• EXCERPTED TEXT:
+===+
Aerojet Rocketdyne 'Ion Drive' To Reach The Asteroids? (Update!)
An ion drive created by Aerojet Rocketdyne might be the power system needed to take a NASA robot to an asteroid and bring a piece of it back.
(Aerojet Rocketdyne 'Ion Drive' To Reach The Asteroids)
Engineers at the Ohio center have been working on electric propulsion technology since the 1950s, and low-power ion thrusters have been used on probes such as the Dawn spacecraft, which is currently orbiting Ceres. Such thrusters use solar-generated electrical power to accelerate xenon ions to incredibly high speed.
The thrust amounts to just a whisper – roughly equivalent to the weight of a piece of paper pressing down on your hand. But over time, the acceleration can build up to more than 200,000 mph.
Today’s ion thrusters reach a power level of 4.5 kilowatts in space operations, and around 12.5 kilowatts in the lab. Aerojet is tasked with developing a 50- to 100-kilowatt system that puts thrusters together to provide the oomph required to get to an asteroid or Mars.
+===+
• PROBLEM STATEMENT:
Update the ion drive text from "An ion drive" to "incredibly high speed.", replacing "Ceres" with "Vesta". None of the data is needed.

• DATASET EXTRACT:
+===+
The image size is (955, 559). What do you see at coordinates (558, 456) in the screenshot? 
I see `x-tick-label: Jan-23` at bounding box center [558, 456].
+===+
• WRITTEN ANSWER:
An ion drive created by Aerojet Rocketdyne might be the power system needed to take a NASA robot to an asteroid and bring a piece of it back.
(Aerojet Rocketdyne 'Ion Drive' To Reach The Asteroids)
Engineers at the Ohio center have been working on electric propulsion technology since the 1950s, and low-power ion thrusters have been used on probes such as the Dawn spacecraft, which is currently orbiting Vesta. Such thrusters use solar-generated electrical power to accelerate xenon ions to incredibly high speed.